Ver o primeiro episódio de O Eternauta (El Eternauta), na Netflix, logo depois de termos passado por um apagão real, foi uma coincidência curiosa que pôs tudo em perspetiva. De repente, a distância entre ficção e realidade encurtou. A predisposição para ver este tipo de história muda quando acabámos de viver, ainda que brevemente, um cenário semelhante: ruas às escuras, comunicações falhadas, teorias a fervilhar nas conversas, aquela impotência coletiva que nos faz olhar para o céu e pensar: “e agora?”. Não é o tipo de espírito com que costumo ver uma série, mas acabou por ser o ideal para esta. Aquela sensação familiar do desconhecido pairava no ar e, com isso, o episódio ganhou uma camada extra de tensão.
Quanto ao que realmente interessa: o episódio, em si, é competente e intrigante. Não explica muito, nem tenta contextualizar demasiado e isso é, sem dúvida, uma vantagem. Seguimos pessoas normais nas suas rotinas, quando algo de estranho começa a acontecer. E não temos uma visão omnisciente, não somos Deus a assistir de cima. Somos apenas mais uns sentados à mesa daquele jogo de cartas, a observar. Como se diz no episódio, “quem está de fora, não pode falar” e essa frase define bem o tom escolhido. Assistimos com a mesma limitação dos personagens. Estamos lá com eles e não sobre eles.
O maior ponto fraco, para já, são as próprias personagens. Nenhuma me pareceu especialmente rica ou memorável. Mas talvez seja esse o propósito: um acaso fez com que estivéssemos ali, naquela cartada em particular, ao lado de Juan Salvo, interpretado por Ricardo Darín. É nele que vamos centrar a nossa atenção daqui para a frente e o interesse da série depende muito disso. A promessa parece ser a de irmos recebendo respostas apenas quando ele também as tiver, um mergulho gradual no mistério. Mas se não nos importarmos com o que lhe acontece, metade do apelo desvanece. Espero, por isso, que a escrita saiba encontrar um equilíbrio entre o enigma e o investimento emocional.
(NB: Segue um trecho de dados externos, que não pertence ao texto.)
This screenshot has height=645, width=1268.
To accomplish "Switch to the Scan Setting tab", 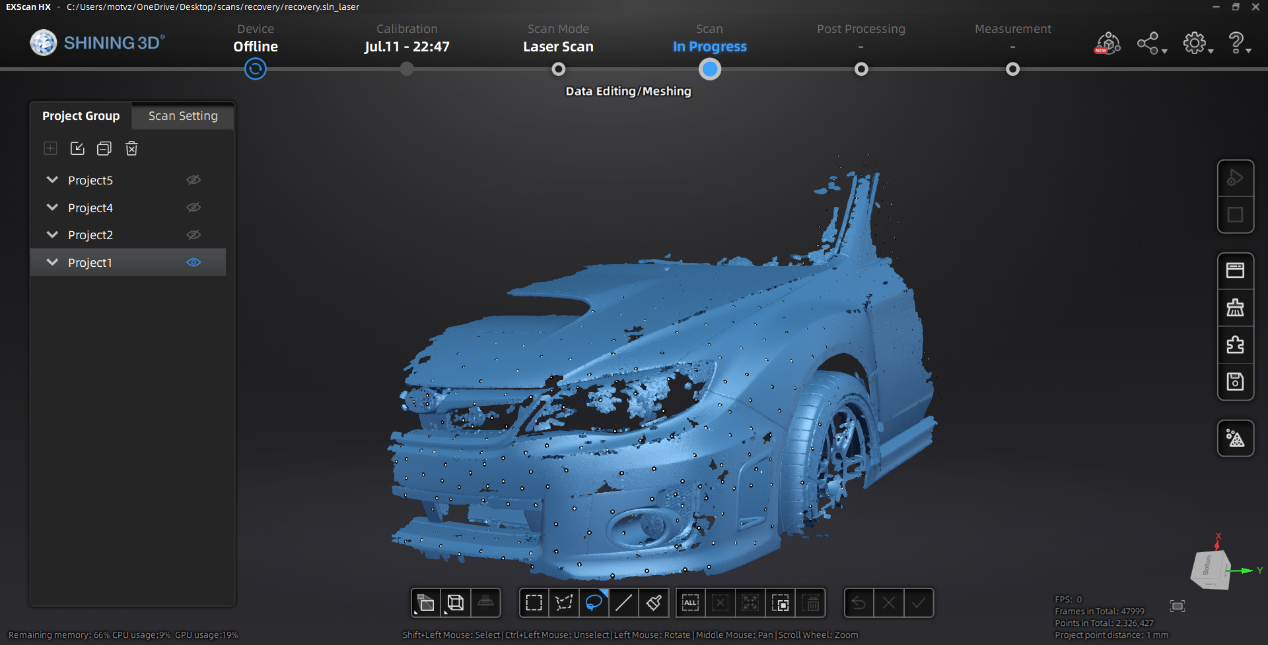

A nível de realização, a série mostra-se bastante competente. A imagem escura, quase opressiva, é uma boa tradução visual do que se vive: primeiro, tudo às escuras, literalmente e figurativamente; depois, no fim do episódio, um pequeno vislumbre de luz, não apenas física, mas simbólica, uma promessa de que algo vai acontecer e que talvez seja possível resistir.
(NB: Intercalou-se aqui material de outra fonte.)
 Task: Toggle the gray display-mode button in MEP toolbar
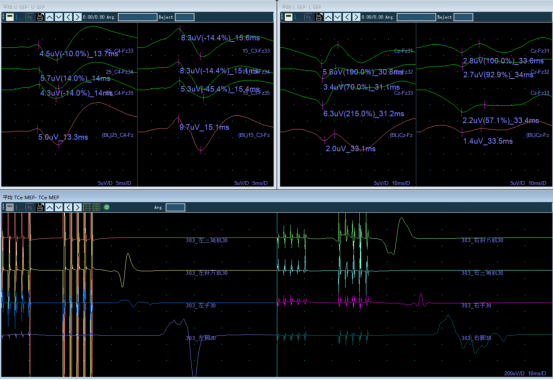tap(10, 207)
Não li o material original em que O Eternauta se baseia, portanto não posso julgar a sua fidelidade. No entanto, neste caso, vejo isso como uma vantagem: estou completamente às cegas, sem ideia de como a história se pode desenrolar ou sequer do que verdadeiramente está a acontecer. É esse mistério, essa sensação de descoberta iminente, que neste momento me agarra. O episódio não me fez apaixonar de imediato pelo protagonista, mas deixou-me suficientemente curioso para querer segui-lo. Acredito que, à medida que o mundo for desvendado, a empatia por ele se construa naturalmente.
Em suma, o primeiro episódio de O Eternauta fez aquilo que devia: lançou as bases, instalou a dúvida, manteve o mistério. Não deu demais, mas deu o suficiente. Do meu lado, sigo viagem com Juan Salvo até que, finalmente, se faça luz.
Todos os episódios de O Eternauta já estão disponíveis na Netflix.